Extract the lines between the line containing "Open the left" and the line containing "click(x=15, y=460)", inclusive, and repeat them exactly.

╭─ Records supplied

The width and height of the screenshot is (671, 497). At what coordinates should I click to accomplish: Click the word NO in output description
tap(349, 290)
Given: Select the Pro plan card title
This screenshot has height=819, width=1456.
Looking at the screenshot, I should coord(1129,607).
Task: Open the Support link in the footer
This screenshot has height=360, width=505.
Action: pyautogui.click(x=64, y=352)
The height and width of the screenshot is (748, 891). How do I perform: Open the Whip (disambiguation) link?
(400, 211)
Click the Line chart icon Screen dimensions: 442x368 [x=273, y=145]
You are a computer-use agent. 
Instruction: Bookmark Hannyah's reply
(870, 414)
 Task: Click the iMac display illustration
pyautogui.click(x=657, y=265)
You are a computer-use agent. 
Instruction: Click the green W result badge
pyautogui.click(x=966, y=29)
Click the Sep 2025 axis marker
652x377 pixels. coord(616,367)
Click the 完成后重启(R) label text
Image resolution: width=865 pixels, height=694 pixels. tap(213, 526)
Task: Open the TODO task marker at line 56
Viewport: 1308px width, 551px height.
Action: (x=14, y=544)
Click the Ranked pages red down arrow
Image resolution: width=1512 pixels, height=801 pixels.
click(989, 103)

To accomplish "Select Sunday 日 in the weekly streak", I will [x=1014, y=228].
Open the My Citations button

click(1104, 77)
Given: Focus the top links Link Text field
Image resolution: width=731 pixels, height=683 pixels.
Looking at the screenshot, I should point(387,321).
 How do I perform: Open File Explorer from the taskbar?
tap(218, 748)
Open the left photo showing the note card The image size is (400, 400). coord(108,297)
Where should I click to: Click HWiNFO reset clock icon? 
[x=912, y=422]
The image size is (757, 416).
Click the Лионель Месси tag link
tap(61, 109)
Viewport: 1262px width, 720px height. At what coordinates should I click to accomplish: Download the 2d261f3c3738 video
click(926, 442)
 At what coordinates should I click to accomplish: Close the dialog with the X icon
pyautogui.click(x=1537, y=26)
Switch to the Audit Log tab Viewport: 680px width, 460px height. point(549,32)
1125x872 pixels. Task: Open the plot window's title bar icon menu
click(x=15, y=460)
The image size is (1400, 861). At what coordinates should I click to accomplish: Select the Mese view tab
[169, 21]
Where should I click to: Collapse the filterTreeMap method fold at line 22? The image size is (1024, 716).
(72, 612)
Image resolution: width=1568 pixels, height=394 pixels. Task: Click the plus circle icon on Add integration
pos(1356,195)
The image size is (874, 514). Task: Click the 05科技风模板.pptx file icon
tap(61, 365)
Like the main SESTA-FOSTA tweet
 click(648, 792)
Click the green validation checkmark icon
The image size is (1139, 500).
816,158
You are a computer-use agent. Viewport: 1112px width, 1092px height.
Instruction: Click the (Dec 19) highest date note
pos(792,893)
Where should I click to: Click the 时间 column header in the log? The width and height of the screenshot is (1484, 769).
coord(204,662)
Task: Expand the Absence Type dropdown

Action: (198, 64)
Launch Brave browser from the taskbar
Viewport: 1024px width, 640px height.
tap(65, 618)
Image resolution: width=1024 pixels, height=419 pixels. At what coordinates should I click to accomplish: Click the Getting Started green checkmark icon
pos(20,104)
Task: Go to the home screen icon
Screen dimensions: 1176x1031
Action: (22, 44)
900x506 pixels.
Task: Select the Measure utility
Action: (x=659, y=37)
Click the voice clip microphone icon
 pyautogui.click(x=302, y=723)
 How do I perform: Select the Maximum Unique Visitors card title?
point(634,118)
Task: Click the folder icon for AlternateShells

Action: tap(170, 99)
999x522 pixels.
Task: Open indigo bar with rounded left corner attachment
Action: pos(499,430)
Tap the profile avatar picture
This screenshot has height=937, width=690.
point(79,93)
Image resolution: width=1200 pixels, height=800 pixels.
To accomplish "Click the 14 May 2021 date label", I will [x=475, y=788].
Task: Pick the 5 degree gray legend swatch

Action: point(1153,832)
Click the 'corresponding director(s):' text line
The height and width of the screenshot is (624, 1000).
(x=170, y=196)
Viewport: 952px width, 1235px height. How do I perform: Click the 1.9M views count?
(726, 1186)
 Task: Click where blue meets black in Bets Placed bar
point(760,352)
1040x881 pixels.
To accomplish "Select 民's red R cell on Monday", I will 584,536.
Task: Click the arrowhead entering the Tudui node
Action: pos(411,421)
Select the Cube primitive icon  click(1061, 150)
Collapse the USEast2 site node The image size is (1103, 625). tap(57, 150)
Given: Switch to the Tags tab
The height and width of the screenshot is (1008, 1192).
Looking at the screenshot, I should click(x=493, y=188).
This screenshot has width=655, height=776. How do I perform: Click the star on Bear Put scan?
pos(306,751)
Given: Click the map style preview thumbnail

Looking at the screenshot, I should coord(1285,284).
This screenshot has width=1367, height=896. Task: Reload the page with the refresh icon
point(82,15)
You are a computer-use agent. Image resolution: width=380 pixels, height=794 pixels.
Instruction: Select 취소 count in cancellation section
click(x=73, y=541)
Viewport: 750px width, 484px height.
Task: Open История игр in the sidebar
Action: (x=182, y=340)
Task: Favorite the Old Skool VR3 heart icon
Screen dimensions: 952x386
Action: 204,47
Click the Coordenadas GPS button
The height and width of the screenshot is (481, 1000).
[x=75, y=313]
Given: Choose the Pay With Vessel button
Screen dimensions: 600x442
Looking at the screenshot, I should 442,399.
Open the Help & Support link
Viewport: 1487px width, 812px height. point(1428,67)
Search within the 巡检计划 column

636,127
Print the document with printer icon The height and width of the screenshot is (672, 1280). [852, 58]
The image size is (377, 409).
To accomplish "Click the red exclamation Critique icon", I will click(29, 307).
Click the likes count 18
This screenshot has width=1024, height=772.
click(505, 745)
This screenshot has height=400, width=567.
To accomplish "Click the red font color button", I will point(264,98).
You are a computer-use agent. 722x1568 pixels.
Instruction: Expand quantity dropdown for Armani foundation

╰─

_Task output_.
Open the left photo showing the note card The image size is (400, 400). coord(108,297)
Where should I click to: Click HWiNFO reset clock icon? 
[x=912, y=422]
The image size is (757, 416).
Click the Лионель Месси tag link
tap(61, 109)
Viewport: 1262px width, 720px height. At what coordinates should I click to accomplish: Download the 2d261f3c3738 video
click(926, 442)
 At what coordinates should I click to accomplish: Close the dialog with the X icon
pyautogui.click(x=1537, y=26)
Switch to the Audit Log tab Viewport: 680px width, 460px height. point(549,32)
1125x872 pixels. Task: Open the plot window's title bar icon menu
click(x=15, y=460)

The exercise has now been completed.